Each participant was tasked to identify in which clip the interviewees were telling the truth and in which they had made up stories about their jobs.
The results of the research showed that the participants, in general, were right only 52 percent of the time, almost by chance.
This finding is not new; it has been established in previous research that people are generally not good at identifying deceit.
Plus, research has continually shown that interviewing alone (especially unstructured interviews) are at worse no better than flipping a coin (right 50 percent of the time) and at best only right about 70 percent of the time.
What’s new from the research is the finding that even the so-called interview experts (recruiters) were not better at identifying lies than the layperson.
If a recruiter cannot identify which candidates were lying or managing their impressions during their selection interview, then the chances of making the wrong recruitment decision and the associated costs are obviously significantly increased.
The EBW View
Obviously, there is some criticism of this research. Reinhard and his colleagues admit that their research has limitations. The participants did not conduct a real interview and there was no interaction between them and the interviewees.
Plus, in some job roles (such as sales), a candidate who can manage their impression (put on a good impression perhaps rather than lie) will perform better than those who are not able to.
However, despite these limitations, the findings have major implications that those involved in the recruitment process should consider.
Recruiting personnel is expensive. It takes a lot of time and resources to conceptualise, write and distribute the job ad; sift through the applications received; make the initial contact with short-listed candidates; set up the selection process and conduct interviews and make the job offer.
Then, if you make the wrong decision because a candidate is managing their impression, that can cause your recruitment process to be very costly.
See the wood for the trees with Psychometrics
This is where a well validated cost effective psychometric such as the EBW can make a difference (see diagram).
EBW Global assessments are focused on identifying the Business Emotional Intelligence (Business EQ) of candidates.

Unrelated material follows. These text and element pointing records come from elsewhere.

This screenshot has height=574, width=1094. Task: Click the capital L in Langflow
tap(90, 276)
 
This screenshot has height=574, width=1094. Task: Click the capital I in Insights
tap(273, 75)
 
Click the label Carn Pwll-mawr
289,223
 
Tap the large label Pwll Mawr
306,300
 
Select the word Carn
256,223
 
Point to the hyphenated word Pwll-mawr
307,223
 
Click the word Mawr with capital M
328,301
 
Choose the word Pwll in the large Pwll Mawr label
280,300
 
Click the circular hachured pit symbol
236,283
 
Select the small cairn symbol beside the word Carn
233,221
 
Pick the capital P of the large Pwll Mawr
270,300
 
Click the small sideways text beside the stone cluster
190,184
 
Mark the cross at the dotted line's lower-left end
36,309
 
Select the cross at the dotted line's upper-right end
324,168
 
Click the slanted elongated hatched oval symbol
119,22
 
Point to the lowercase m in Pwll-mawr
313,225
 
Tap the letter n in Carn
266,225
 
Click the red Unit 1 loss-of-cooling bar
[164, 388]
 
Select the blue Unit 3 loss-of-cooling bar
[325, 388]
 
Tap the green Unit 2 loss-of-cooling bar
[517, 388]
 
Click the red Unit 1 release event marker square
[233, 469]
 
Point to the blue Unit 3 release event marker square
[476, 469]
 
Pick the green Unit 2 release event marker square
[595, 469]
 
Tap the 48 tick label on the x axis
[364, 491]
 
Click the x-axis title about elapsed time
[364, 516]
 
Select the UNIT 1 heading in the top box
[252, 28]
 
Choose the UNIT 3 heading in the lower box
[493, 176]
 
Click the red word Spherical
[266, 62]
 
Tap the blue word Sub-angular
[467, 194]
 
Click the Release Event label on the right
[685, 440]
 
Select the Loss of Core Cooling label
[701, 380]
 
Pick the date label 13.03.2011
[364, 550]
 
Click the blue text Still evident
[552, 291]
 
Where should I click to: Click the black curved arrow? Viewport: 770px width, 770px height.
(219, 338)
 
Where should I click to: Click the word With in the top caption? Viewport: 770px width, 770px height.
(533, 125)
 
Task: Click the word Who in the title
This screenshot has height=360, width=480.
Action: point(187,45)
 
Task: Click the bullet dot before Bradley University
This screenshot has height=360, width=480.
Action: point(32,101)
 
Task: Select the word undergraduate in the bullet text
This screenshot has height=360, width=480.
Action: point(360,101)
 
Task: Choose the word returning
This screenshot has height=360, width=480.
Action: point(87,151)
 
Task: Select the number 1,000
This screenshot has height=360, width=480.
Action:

This kind of intelligence - which is different from the IQ - is about people’s ability to manage their emotional drivers that affect their performance at work.
It is how individuals manage both themselves and others. This includes: how they make decisions, understanding why people behave the way they do and how to maximise their performance.
Research has shown that Emotional Intelligence at work is crucial to produce leaders and workers who will succeed in the workplace and more likely stay and develop within the organisation.
As well as measuring resilience, motivation, decision making etc, a major component of the EBW assessments is its Impression Management Tool (IMT) that reveals what candidates do not want the interviewer to know.
How engaged are they in the assessment process?
Is the candidate attempting to fix their assessment answers?
What kind of impression is the candidate trying to make?
Is the candidate being honest with themselves?
EBW Global Emotional Intelligence assessments ensures that recruiters are able to get under the skin of a candidate and discover how much candidates are managing their impressions.
It also provides bespoke "traffic lighted” questions, a structure to the interview and a step-by-step guide for interviewing for Business EQ and performance potential, ensuring a smarter use of time for busy recruiters & managers.
By focusing on candidate's Business EQ recruiters reduce the risk of not spotting those candidates who manage their impression during the recruitment process and will be more confident that they are selecting the right candidate for the role.
Reinhard, M., Scharmach, M., & Müller, P. (2013). It's not what you are, it's what you know: Experience, beliefs, and the detection of deception in employment interviews. Journal of Applied Social Psychology 43 (3), 467-479.